Carlos Rubio
Al caer la noche acostumbro sentir el miedo de cerca, pero no me pertenece. Los pocos que se aventuran a caminar por las oscuras calles que me rodean mantienen la mirada siempre alerta, buscándole rostro a las sombras. Unos cuantos se quedan parados frente a mí, soy como un refugio sin paredes, y aunque los haces de luz que desprendo no son suficientes para salvarlos, los tranquilizan por momentos.
Hace dos días una mujer pasaba por aquí. Frente a ella se apareció un hombre. La tomó por el brazo y le golpeó la cara, haciéndola caer. El hombre la siguió golpeando en el suelo hasta dejarla inconsciente. Se la llevó. Días después colgaron en mí una hoja con su cara impresa, parece que la estaban buscando.
La primera vez que vi algo así fue hace muchos años. Un grupo de tres amigos se detuvo justo debajo de mí, esperaban a alguien. Un desconocido se acercó pidiéndoles la hora, bajaron la cabeza para ver su celular, y cuando la levantaron ya les apuntaban con un arma. Uno de ellos intentó huir, pero fue alcanzado por una bala. Ahí quedó, su cuerpo sin vida yacía en una desolada banqueta, ni sus amigos se atrevieron a regresar por él.
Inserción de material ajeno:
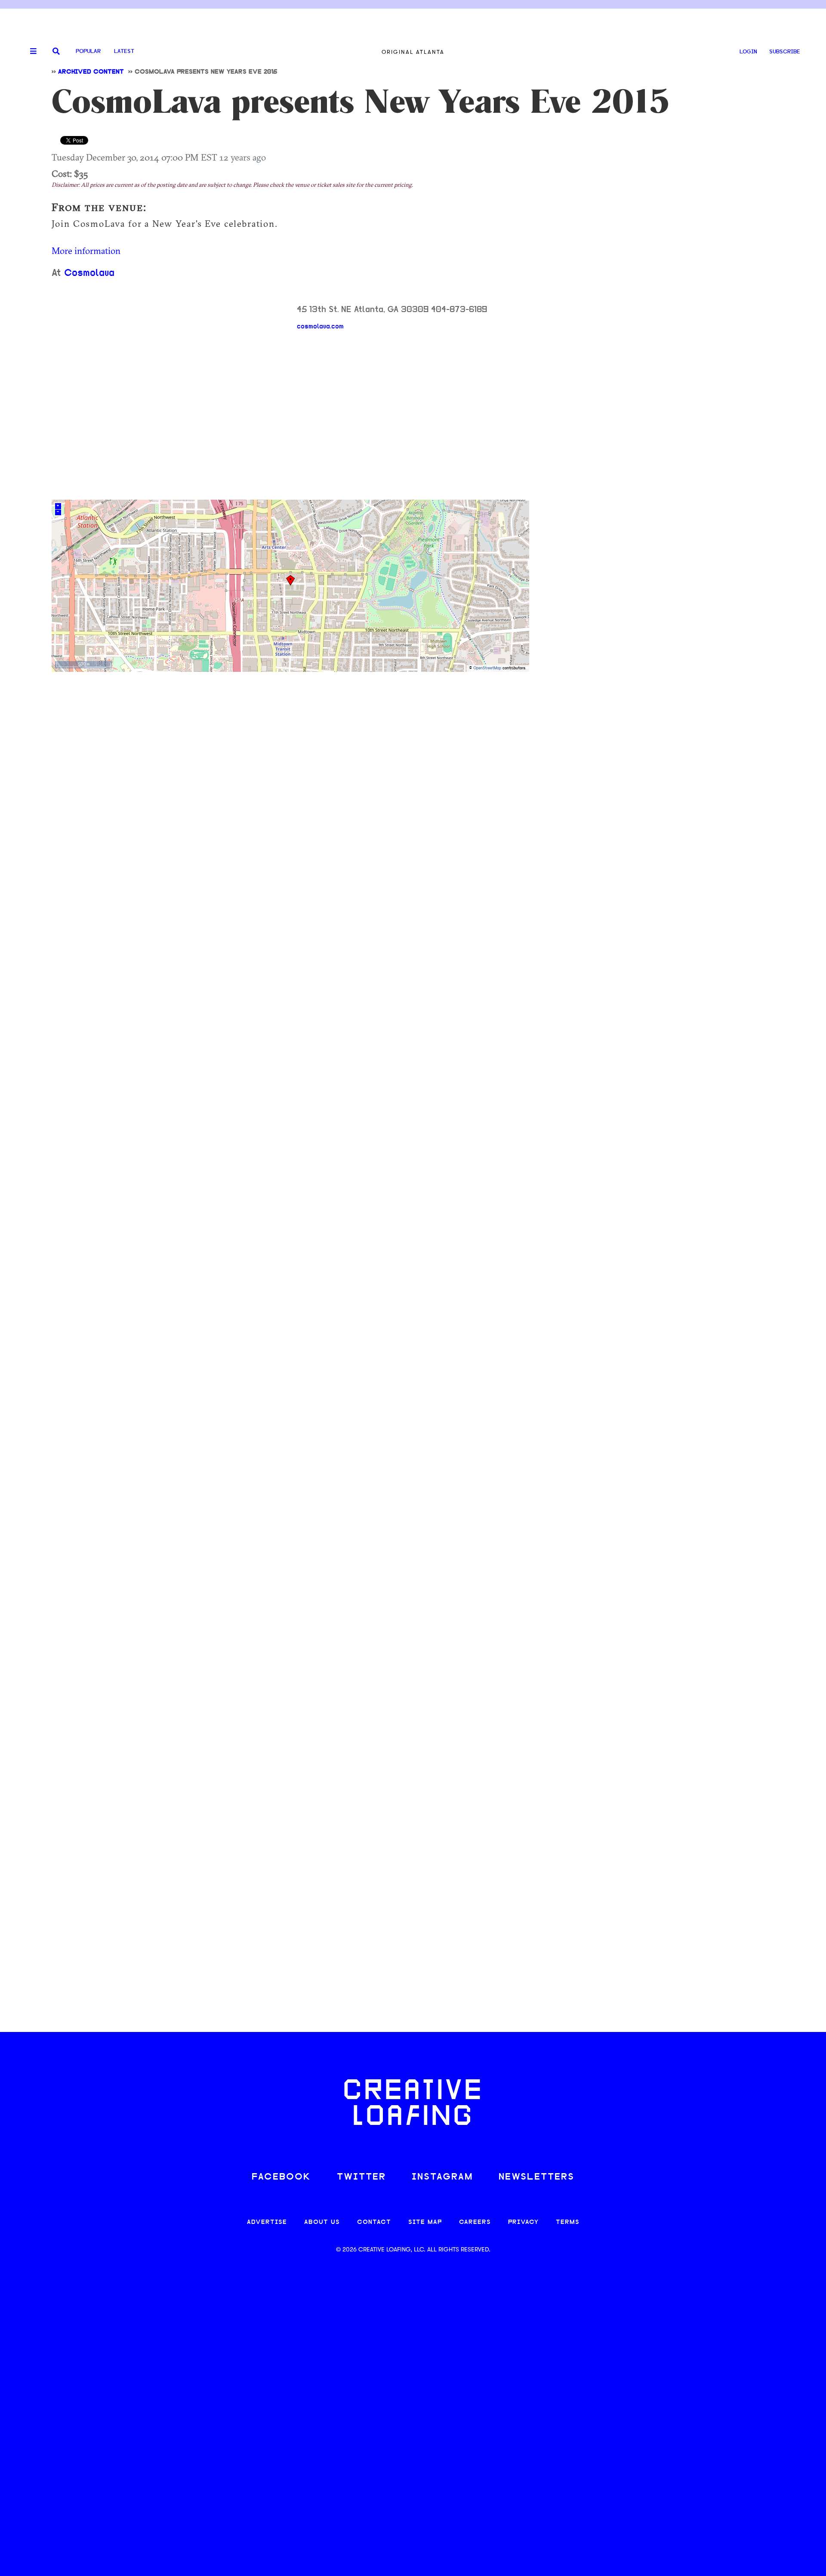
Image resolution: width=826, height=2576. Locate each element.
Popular (88, 51)
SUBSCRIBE (784, 52)
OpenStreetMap (487, 668)
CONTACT (374, 2222)
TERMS (567, 2222)
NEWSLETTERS (536, 2177)
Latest (124, 51)
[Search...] (56, 52)
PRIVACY (523, 2222)
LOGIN (748, 52)
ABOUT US (322, 2222)
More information (86, 250)
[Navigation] (30, 52)
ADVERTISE (267, 2222)
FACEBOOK (281, 2177)
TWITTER (361, 2177)
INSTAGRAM (442, 2177)
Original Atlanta (413, 52)
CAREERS (475, 2222)
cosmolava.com (320, 326)
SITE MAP (425, 2222)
Solía observar a niños solos jugando por este lugar, más allá de las diez de la noche. Corrían de un lado a otro, sin más preocupación que la rapidez de sus pies para ir más rápido que cualquier otro. Esos días se han ido. El tiempo vivo de la ciudad se corta a las siete, en adelante, te acompañas del azar y la suerte, de no ser visto o de que se fijen en alguien más primero.
Aquel anhelo al pasado ya no significa nada. Todo vendrá peor. Desde hace años han colgado carteles en mí que dicen prometer salvar estos lugares. No sé con qué propósito, si cada día mi vista se empaña de sangre. Si diario los veo con miedo, con terror, cargando esa expresión que denota el deseo de escapar, pero es la vida que les tocó vivir y es donde han tenido que hacerlo. Aquí, en San Luis Potosí, donde el significado de seguro es tan variable, que muertos y desaparecidos es una de sus definiciones.
Recuerdo, con intermitencia, a esa niña de cinco años y a su madre que la llevaba de la mano. Tan felices. Un auto se detuvo frente a ellas, se bajaron dos. Uno detuvo a la madre, el otro cargó a la niña y la metió al carro. Se fueron. La madre derramó un millón de lágrimas. Ese día traté de iluminarla lo más fuerte que pude. Nadie volteó a verla. Aun regresa a lamentar ese día y habla, no sé si conmigo o con la quimera en que se convirtió su hija.
Le he dado el último trago de luz a quienes derramaron lagrimas frente a mí. He tratado de hacer visibles sus lamentos, aunque mi frío ser no puede ir más allá. Tengo que aceptar que me es indiferente, si a nadie más le importa, por qué a mí, un faro de luz en una esquina, habría de preocuparme la vida de los demás.